Après un point de presse, Alexandre Cloutier grimpe à son quartier général temporaire, établi dans la chambre de Briand au Sheraton. Le chaos règne dans la pièce. Trois portables sont ouverts sur une table, des boîtes de brochures sont dispersées par terre, et une dizaine de bénévoles, assis sur le lit, reçoivent les instructio­ns d’une organisatr­ice. Elle leur remet une pochette contenant les positions de Cloutier sur une foule de sujets. Leur mission, une fois de retour dans leur région, sera de recruter des membres. « On profite du Conseil national pour les former », dit Cloutier.

Dans le camp Péladeau, la bénévole la plus importante est aussi son arme de séduction massive : Julie Snyder. L’animatrice aime la politique. Le 27 mars, pendant que

Péladeau était enfermé avec son équipe pour préparer le deuxième débat des candidats, qui aurait lieu deux jours plus tard, elle n’a pas hésité à participer à la grande opération « adhésion » de la campagne de son conjoint.

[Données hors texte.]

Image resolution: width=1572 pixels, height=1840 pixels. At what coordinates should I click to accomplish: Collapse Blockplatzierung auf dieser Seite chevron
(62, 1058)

Des dizaines de bénévoles se sont dispersés près des stations du métro de Montréal pour recruter des membres — le clan Péladeau affirme avoir vendu plus de 10 000 cartes pendant la course, plus que tous les autres candidats réunis.

« C’est Julie qui en a vendu le plus ! » raconte Marc-André de Blois, attaché de presse de Péladeau. Dans les dépanneurs, salons de coiffure et autres petits commerces près du métro Beaubien, elle est reçue avec chaleur, comme un membre de la famille.

Son capital de sympathie auprès du grand public, bâti depuis ses débuts à l’émission L’enfer c’est nous autres, dans les années 1990, puis entretenu avec Star Académie et Le

banquier, est une arme politique redoutable. « Les fédéralist­es ont bien plus peur du couple Snyder-Péladeau que du PQ ! » affirme Alain Lupien.

Julie Snyder est également l’alliée secrète des conseiller­s de Péladeau. Elle peut raisonner son conjoint, l’inciter à changer d’attitude ou de tactique, ce que peu de gens réussissen­t. Un soir de mars, à la maison, après un nouvel accrochage de PKP avec les journalist­es, elle serre son conjoint dans ses bras et lui glisse à l’oreille : « Il faut que tu acceptes ça, parce que ça vient avec le métier. Sinon, tu vas être malheureux. » Pierre Karl Péladeau lui dit simplement : « Tu as raison. » Les points de presse seront désormais moins orageux.

Si Péladeau devient moins impétueux avec le temps, c’est beaucoup grâce à Julie Snyder, soutient Michel Nadeau. « Elle a un sens social qui fait défaut à Pierre Karl. Elle l’inspire, le propulse », dit-il.